Más allá de los discursos oficiales, lo que ha quedado en evidencia es la falta de voluntad política del gobierno federal para enfrentar a los cárteles de la droga. La violencia sigue desbordada, los territorios bajo control criminal se multiplican y, en lugar de una estrategia clara y firme, se insiste en una narrativa que minimiza el problema o lo traslada al terreno de la responsabilidad compartida con Estados Unidos.

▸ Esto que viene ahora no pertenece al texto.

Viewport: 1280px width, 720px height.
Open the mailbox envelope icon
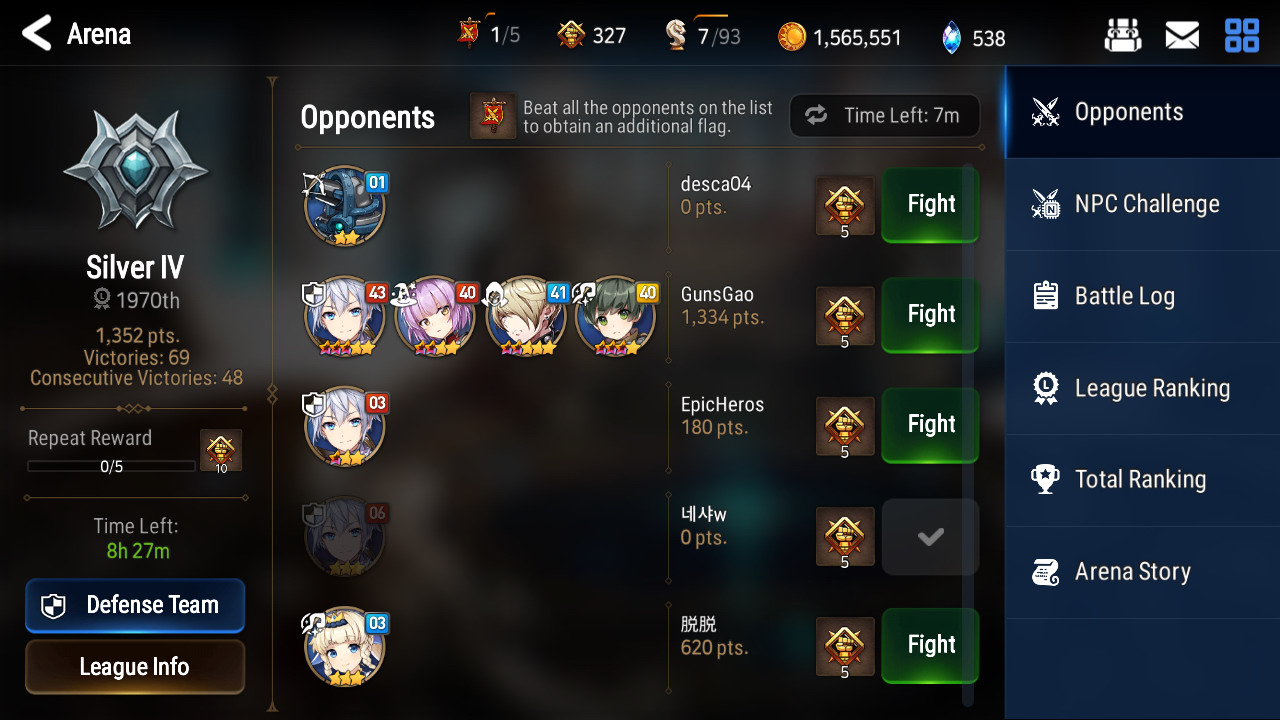pos(1182,36)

La verdadera solución pasa por fortalecer a las instituciones nacionales, profesionalizar a las fuerzas de seguridad, limpiar los cuerpos policiales e incluso políticos de la corrupción que los corroe y rediseñar las estrategias de inteligencia que permitan anticiparse a los movimientos del crimen organizado. La cooperación internacional es necesaria siempre bajo condiciones claras que respeten la Constitución y la autodeterminación de nuestro país.
El dilema no es únicamente entre soberanía y seguridad, sino entre ejercer poder con responsabilidad o seguir administrando la violencia con discursos. Mientras el gobierno federal carezca de decisión política real, los cárteles continuarán fortalecidos y las presiones externas se intensificarán.
México necesita instituciones firmes y un liderazgo que asuma con seriedad el reto de recuperar el territorio y garantizar la seguridad de su población. Sin esa voluntad política, cualquier intervención extranjera será solo el reflejo de nuestra debilidad interna.